Cumulative effects of H+ and Pi on peak power of skeletal muscle fibers from young and older adults

Abstract

The cellular mechanisms for the age‐related loss in muscle power output and increased fatigability during dynamic contractions remain unresolved. We recently observed that the depressive effects of fatiguing levels of acidosis (H+: pH 6.2) and inorganic phosphate (Pi: 30 mM) did not differ in muscle fibers from young compared with old men. However, the effects of these metabolites may have been saturated in the severe fatigue‐mimicking condition, potentially masking any age differences in the sensitivity of the cross‐bridge to these metabolites. Therefore, in this study we compared the contractile mechanics of myofibers (n = 327) from the vastus lateralis of 13 young (20‐32 years, 7 women) and 12 older adults (70‐90 years, 6 women) in conditions mimicking quiescent muscle and a range of fatiguing levels of acidosis (pH 6.8, 6.6, 6.2) and Pi(12, 20, 30 mM). The knee extensors of the older adults demonstrated hallmark signs of aging muscle including 19% lower thigh lean mass, 60% lower absolute power output, and ~1.8‐fold greater fatigability compared with young. Single fiber force, shortening velocity, and power decreased progressively with increasing concentrations of H+ and Pi; however, there were no age or sex differences in the depressive effects of these metabolites in any of the fatigue‐mimicking conditions. The cross‐sectional area of the fast fibers was 41% smaller in older compared with young adults, which corresponded with lower absolute fiber power.
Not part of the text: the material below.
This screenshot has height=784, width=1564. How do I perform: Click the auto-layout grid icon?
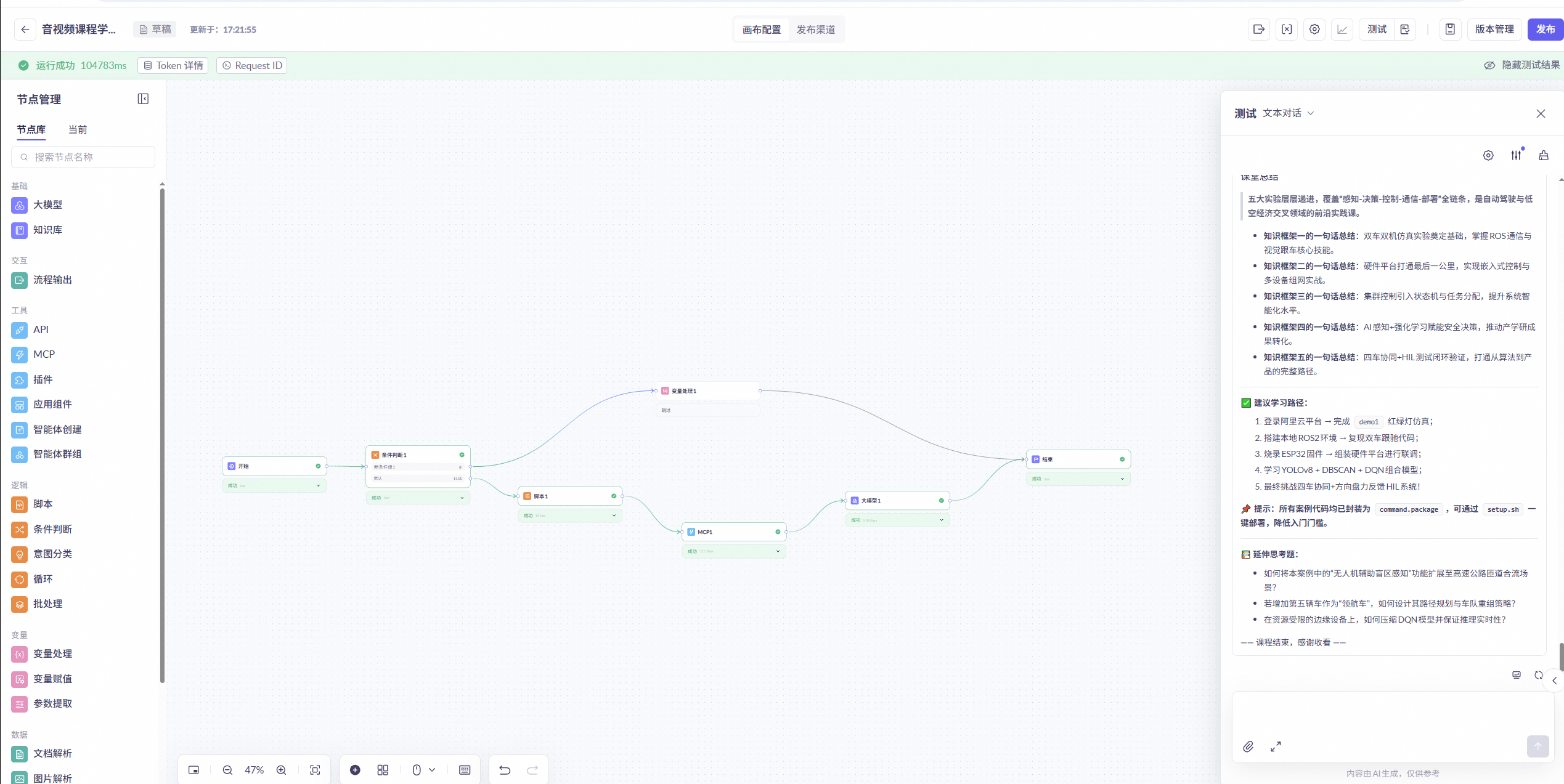click(383, 770)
In contrast, there were no differences in fast fiber size‐specific power, indicating the age‐related decline in absolute fiber power was explained entirely by the differences in fiber size. Estimates of the amount of fast muscle in the thigh were associated with age‐related differences in whole‐muscle power output (r=0.78). These data suggest that the age‐related loss in whole‐muscle power output is primarily determined by the atrophy of fast fibers for both men and women, but that the age‐related increase in fatigability cannot be explained by an increased sensitivity of the cross‐bridge to H+ and Pi.